RELAÇÕES DE DIREITO E PODER
No romance clássico de Daniel Defoe, "Vida e Aventuras de Robinson Crusoe", o protagonista, como resultado de um naufrágio, é lançado na costa de uma ilha deserta ao largo do litoral da América do Sul.
Após vinte anos de vida solitária, atinge a costa da ilha uma horda de canibais a borda de canoas. Eles carregam dois prisioneiros, com a finalidade de guisá-los ​​e devorá-los na calma e pacífica solidão do local.
Um dos prisioneiros consegue escapar em direção à ilha. Dois canibais passam a persegui-lo, mas Robinson derruba um que desaparece e mata o outro com seu rifle, salvando assim a vida daquele fugitivo de um terrível destino que o aguardava.
O jovem selvagem, cheio de gratidão para com seu salvador, se ajoelha diante de Crusoe, baixa sua cabeça até a testa no chão, toma o pé de Robinson e o coloca sobre seu crânio e, desta maneira jura ser seu escravo perpétuo.
Dá a ele um domínio absoluto e um poder de vida e morte sobre ele, se comprometendo a obedecer todos os mandos de seu salvador, sem pedir qualquer compensação por isso.
Algum tempo depois, Robinson novamente tem a oportunidade de salvar a vida de um homem. Desta vez trata-se do capitão de um navio britânico cuja tripulação se amotinara contra ele, jogando-o na ilha de Robinson.
Após encontrar o capitão, Robinson promete libertá-lo e ajudá-lo a recuperar seu barco, sob duas condições: primeiro, que enquanto estiver na ilha o capitão esteja sob a autoridade dele e, segundo, depois de recuperar o barco o capitão o leve de volta para a Inglaterra, sem nada cobrar. O capitão aceita as condições e tudo combinado se cumpre.
Estas duas situações são exemplos claros de dois tipos possíveis de relações entre os homens. A relação entre Crusoe e Sexta-feira, seu parceiro, mas nativo e de cor diferente, é de dominação e submissão. Robinson goza de poderes ilimitados sobre Sexta-feira. Crusoe não sente nenhuma obrigação para com ele, mas tem poder de fazer com ele o que quiser, podendo até matar.
Em contraste, a relação entre Robinson e o capitão é um contrato e da Igualdade. Os dois homens se reconhecem mutuamente como livres ingleses, nenhum dos quais sendo capaz de considerar seriamente a possibilidade de ter o outro como um escravo ou de poder arbitrário sobre o outro. Cada um se considera suficiente em ter algo a oferecer ao outro como pessoa e, portanto, a forma natural de troca de seus serviços é um acordo contratual.
Essas considerações nos permitem estabelecer uma distinção importante.
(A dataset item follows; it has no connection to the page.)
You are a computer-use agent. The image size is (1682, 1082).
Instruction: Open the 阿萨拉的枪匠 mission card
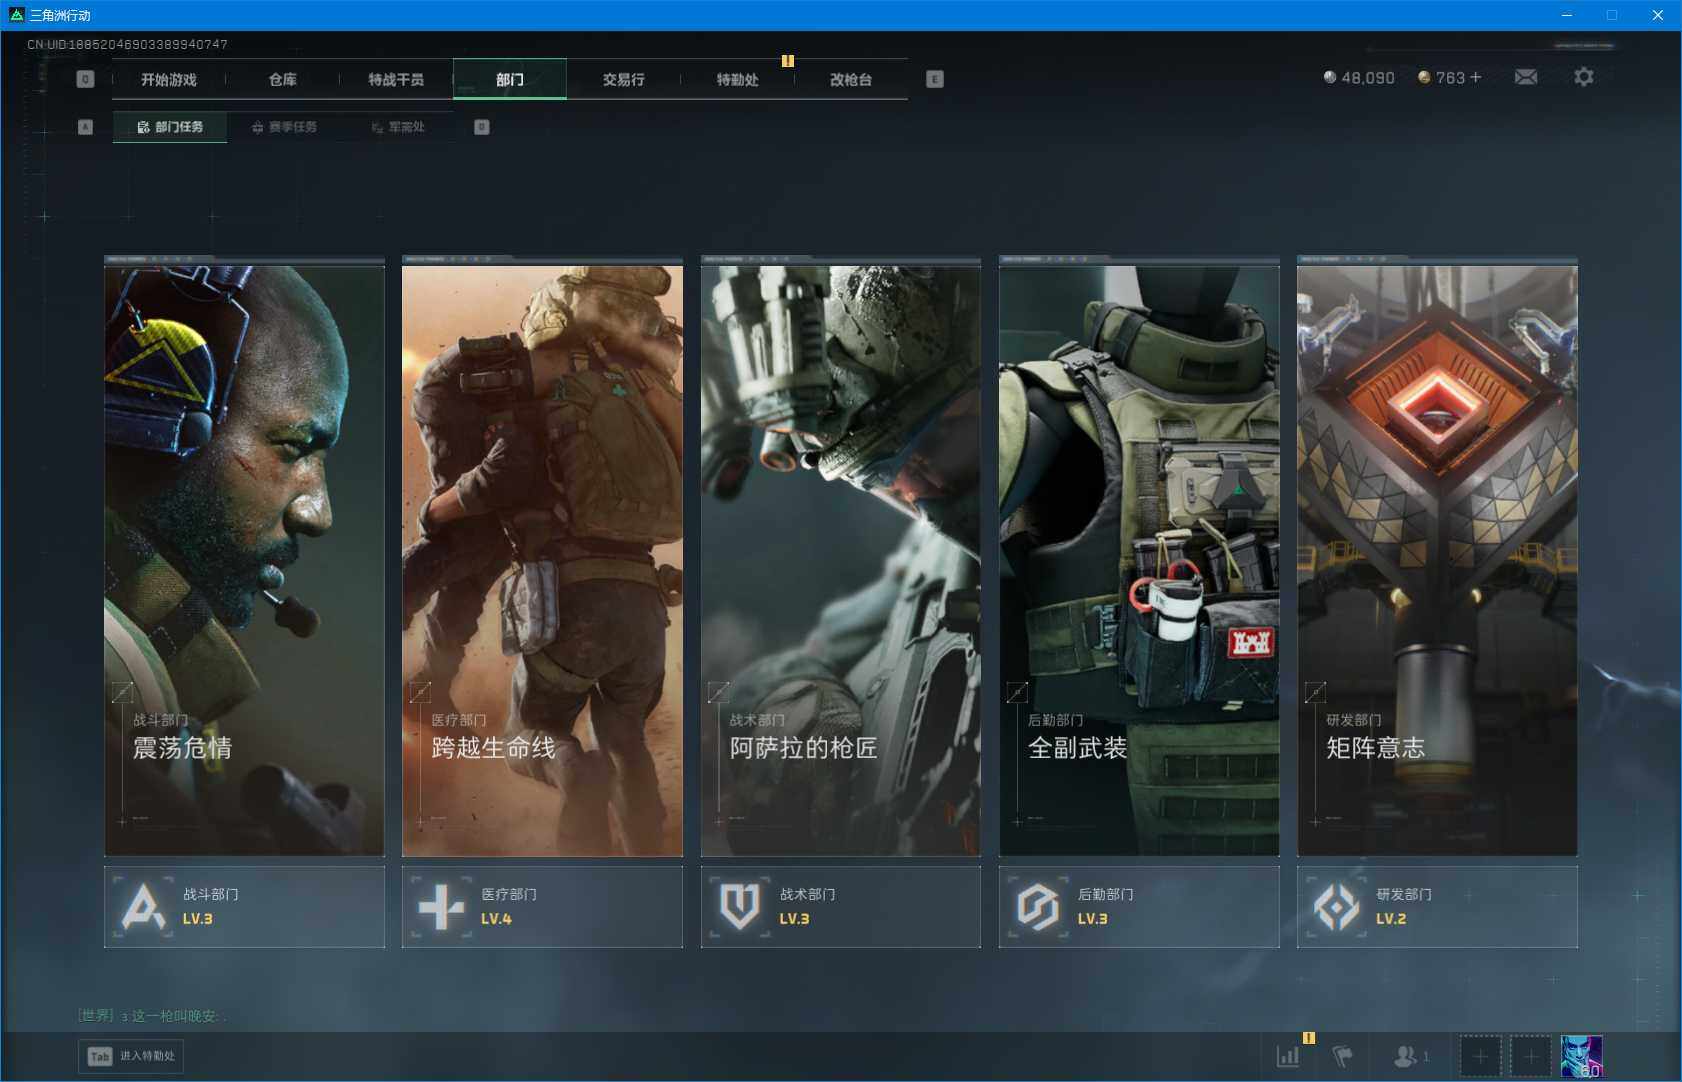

A relação entre Robinson e Sexta-feira é uma relação de poder. Tais relações existem quando um homem está sujeito à vontade arbitrária e totalmente ilimitada de outro.
Para um escravo o poder de seu amo é um mero ato de dominação; o escravo não tem direitos que podem funcionar como limitações ao poder do amo.
A relação entre Robinson e o capitão, no entanto, é uma relação de Direito. É uma relação contratual em que ambas as partes reconhecem a existência de direitos e deveres recíprocos, com base em alguma igualdade.
A circunstância de que naquela ilha onde Robinson está, não ter poder superior - não há um Governo - que possa garantir e obrigar que seja cumprido fielmente um contrato, não destrói a natureza jurídica da relação entre os que se respeitam iguais.
A garantia de execução reside no fato de que nenhuma das partes considere poder atingir os seus fins sem cumprimento fiel do contrato.
"Se considerarmos meramente a forma de Direito podemos captar a diferença essencial entre o Estado de poder e o Estado de direito. Por exemplo, na Alemanha de Hitler - protótipo do Estado de poder - se publicaram diariamente mais leis que em nenhum outro país. Se considerarmos o Direito - como fazem os positivistas - meramente como um mandato do Estado, promulgado em forma legal, esta Alemanha hitleriana seria um Estado de Direito 'por excelência'."
- Edgar Bodenheimer in "Jurisprudence: the philosophy and method of the law", Harvard University Press, 1974, 463 p.